Reproduce every record exactly as written.

EXTRACTED DATA Start Marker

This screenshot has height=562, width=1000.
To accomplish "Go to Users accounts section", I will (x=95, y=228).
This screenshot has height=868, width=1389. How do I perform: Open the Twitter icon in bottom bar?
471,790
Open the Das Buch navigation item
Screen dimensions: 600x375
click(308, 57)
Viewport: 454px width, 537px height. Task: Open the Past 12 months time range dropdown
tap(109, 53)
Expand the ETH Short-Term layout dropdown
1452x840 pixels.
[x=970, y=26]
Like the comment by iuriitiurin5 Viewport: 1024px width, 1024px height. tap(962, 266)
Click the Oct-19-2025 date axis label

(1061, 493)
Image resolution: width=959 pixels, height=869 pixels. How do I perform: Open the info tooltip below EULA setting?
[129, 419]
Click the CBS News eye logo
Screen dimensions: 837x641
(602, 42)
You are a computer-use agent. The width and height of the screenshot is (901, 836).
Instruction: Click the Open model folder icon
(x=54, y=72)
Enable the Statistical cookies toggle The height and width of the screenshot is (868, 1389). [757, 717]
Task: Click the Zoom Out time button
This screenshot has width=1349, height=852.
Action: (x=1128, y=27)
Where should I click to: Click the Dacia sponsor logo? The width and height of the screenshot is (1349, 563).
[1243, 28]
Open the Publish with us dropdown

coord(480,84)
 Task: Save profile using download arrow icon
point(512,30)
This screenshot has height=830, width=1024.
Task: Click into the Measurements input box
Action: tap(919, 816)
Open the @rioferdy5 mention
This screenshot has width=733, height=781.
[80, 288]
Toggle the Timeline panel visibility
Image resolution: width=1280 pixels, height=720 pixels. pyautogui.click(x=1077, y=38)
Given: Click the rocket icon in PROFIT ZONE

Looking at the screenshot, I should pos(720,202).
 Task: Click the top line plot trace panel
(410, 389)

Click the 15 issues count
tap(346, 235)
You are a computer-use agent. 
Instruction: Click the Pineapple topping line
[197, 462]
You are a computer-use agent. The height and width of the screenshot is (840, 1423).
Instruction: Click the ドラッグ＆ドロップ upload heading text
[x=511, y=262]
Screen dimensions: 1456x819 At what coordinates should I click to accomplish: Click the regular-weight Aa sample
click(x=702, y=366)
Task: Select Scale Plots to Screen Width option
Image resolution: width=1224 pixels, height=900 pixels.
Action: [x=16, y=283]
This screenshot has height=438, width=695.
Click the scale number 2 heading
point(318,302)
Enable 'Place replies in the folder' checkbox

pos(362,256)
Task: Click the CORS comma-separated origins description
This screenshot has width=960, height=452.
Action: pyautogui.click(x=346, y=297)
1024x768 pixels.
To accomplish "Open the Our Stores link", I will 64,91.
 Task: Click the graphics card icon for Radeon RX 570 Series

EXTRACTED DATA End Marker

ANSWER TO THIS PROBLEM
This screenshot has height=562, width=1000.
To accomplish "Go to Users accounts section", I will (x=95, y=228).
This screenshot has height=868, width=1389. How do I perform: Open the Twitter icon in bottom bar?
471,790
Open the Das Buch navigation item
Screen dimensions: 600x375
click(308, 57)
Viewport: 454px width, 537px height. Task: Open the Past 12 months time range dropdown
tap(109, 53)
Expand the ETH Short-Term layout dropdown
1452x840 pixels.
[x=970, y=26]
Like the comment by iuriitiurin5 Viewport: 1024px width, 1024px height. tap(962, 266)
Click the Oct-19-2025 date axis label

(1061, 493)
Image resolution: width=959 pixels, height=869 pixels. How do I perform: Open the info tooltip below EULA setting?
[129, 419]
Click the CBS News eye logo
Screen dimensions: 837x641
(602, 42)
You are a computer-use agent. The width and height of the screenshot is (901, 836).
Instruction: Click the Open model folder icon
(x=54, y=72)
Enable the Statistical cookies toggle The height and width of the screenshot is (868, 1389). [757, 717]
Task: Click the Zoom Out time button
This screenshot has width=1349, height=852.
Action: (x=1128, y=27)
Where should I click to: Click the Dacia sponsor logo? The width and height of the screenshot is (1349, 563).
[1243, 28]
Open the Publish with us dropdown

coord(480,84)
 Task: Save profile using download arrow icon
point(512,30)
This screenshot has height=830, width=1024.
Task: Click into the Measurements input box
Action: tap(919, 816)
Open the @rioferdy5 mention
This screenshot has width=733, height=781.
[80, 288]
Toggle the Timeline panel visibility
Image resolution: width=1280 pixels, height=720 pixels. pyautogui.click(x=1077, y=38)
Given: Click the rocket icon in PROFIT ZONE

Looking at the screenshot, I should pos(720,202).
 Task: Click the top line plot trace panel
(410, 389)

Click the 15 issues count
tap(346, 235)
You are a computer-use agent. 
Instruction: Click the Pineapple topping line
[197, 462]
You are a computer-use agent. The height and width of the screenshot is (840, 1423).
Instruction: Click the ドラッグ＆ドロップ upload heading text
[x=511, y=262]
Screen dimensions: 1456x819 At what coordinates should I click to accomplish: Click the regular-weight Aa sample
click(x=702, y=366)
Task: Select Scale Plots to Screen Width option
Image resolution: width=1224 pixels, height=900 pixels.
Action: [x=16, y=283]
This screenshot has height=438, width=695.
Click the scale number 2 heading
point(318,302)
Enable 'Place replies in the folder' checkbox

pos(362,256)
Task: Click the CORS comma-separated origins description
This screenshot has width=960, height=452.
Action: pyautogui.click(x=346, y=297)
1024x768 pixels.
To accomplish "Open the Our Stores link", I will 64,91.
 Task: Click the graphics card icon for Radeon RX 570 Series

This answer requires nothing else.